Excerpt provided
Wu Ming-yi (Chinese: 吳明益; born 20 June 1971) is a multidisciplinary Taiwanese artist, author, Professor of Sinophone literature at National Dong Hwa University and environmental activist. His ecological parable The Man with the Compound Eyes (2011) was published in English in 2013, and was awarded "The Best Chinese Fiction Books of the Last Century" on Time Out Beijing in 2015.

Biography

Wu was born in 1971 in Taoyuan, Taiwan (now Taoyuan District, Taoyuan). He holds a BA in marketing from Fu Jen Catholic University and a PhD in Chinese Literature from National Central University. He published his first novel in 1997.

In 2000, he began his career as Assistant Professor of Chinese Language and Literature at NDHU College of Humanities and Social Sciences and taught Chinese literature, creative writing, Mandopop, and nature writing courses. He was promoted to Associate Professor of Sinophone Literature in 2010 and become Professor of Sinophone Literature in 2012 respectively, through publications of his extraordinary creative writing works.[1][2]

He received many notable awards and recognizes, including the first Taiwanese nominee of Man Booker International Prize (2018), nominee of Émile Guimet Prize for Asian Literature (2018), and "The Best Chinese Fiction Books of the Last Century" on Time Out Beijing (2015).[3]

Work

Wu is known for writing environmental literature.[4] He is the author of several literary works, including collections of essays, short stories and novels. He is considered one of the major Taiwanese writers of his generation with writings translated into English, French, Turkish, Japanese, Korean, Czech and Indonesian.[5] In Chinese, he is especially well known for his non-fiction books on butterflies, The Book of Lost Butterflies (2000) and The Dao of Butterflies (2003), which he also designed and illustrated.[6]

In The Man with the Compound Eyes, an ecological parable or eco-fantasy,[7] he tells the story of a young Pacific islander, Atelie (Atile'i in the English translation), from the fictitious island of Wayo Wayo (suggesting Bora Bora) who arrives on the East Coast of Taiwan when the 'trash vortex', a floating mountain of trash which has formed out of the Great Pacific Trash Vortex, collides with the island. The book has been described as "a masterpiece of environmental literature about an apocalyptic aboriginal encounter with modernity...Trash, resource shortages, and the destruction of Taiwan's coastline as a result of the pursuit of unenlightened self-interest are unremarkable raw materials, but [Wu Mingyi] mashes them into art."[4] His literature agent described it as a "Taiwanese Life of Pi".[7]

His 2015 book The Stolen Bicycle has been described as a study of bicycles in Taiwan during World War II.[8] An English translation was published in 2017,[9] and in March 2018 the book was nominated for the Man Booker International Prize. It became the center of a diplomatic dispute when, after pressure from the People's Republic of China, the awards organizer changed his nationality from Taiwan to "Taiwan, China".[10] In April 2018, the Man Booker International Prize made the final call stating that "Wu Ming-Yi is listed as ‘Taiwan’".[11]

Works

Novels

Essay Collections

Literary Theory

Edited

Awards and honors

International

Domestic

References

  1. ^ "Capel & Land -- Wu Ming-Yi". capelland.com. 2010. Retrieved April 29, 2013.

Given data

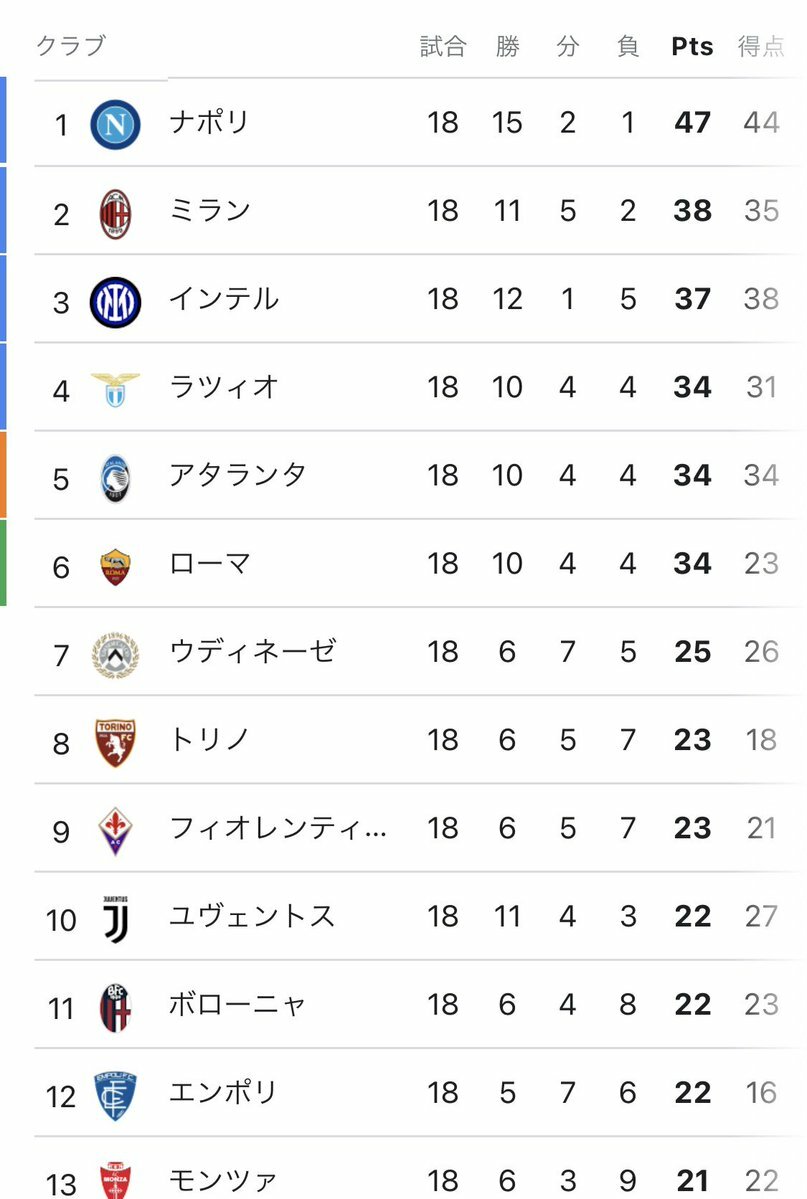Open the Fiorentina club crest
Image resolution: width=807 pixels, height=1199 pixels.
(115, 830)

Problem to work on
Rewrite the stretch of the Wu Ming-yi text from "Wu Ming-yi (Chinese: 吳明益;" through "novel in 1997.", putting "economics" wherever "marketing" appears.

Expected output
Wu Ming-yi (Chinese: 吳明益; born 20 June 1971) is a multidisciplinary Taiwanese artist, author, Professor of Sinophone literature at National Dong Hwa University and environmental activist. His ecological parable The Man with the Compound Eyes (2011) was published in English in 2013, and was awarded "The Best Chinese Fiction Books of the Last Century" on Time Out Beijing in 2015.

Biography

Wu was born in 1971 in Taoyuan, Taiwan (now Taoyuan District, Taoyuan). He holds a BA in economics from Fu Jen Catholic University and a PhD in Chinese Literature from National Central University. He published his first novel in 1997.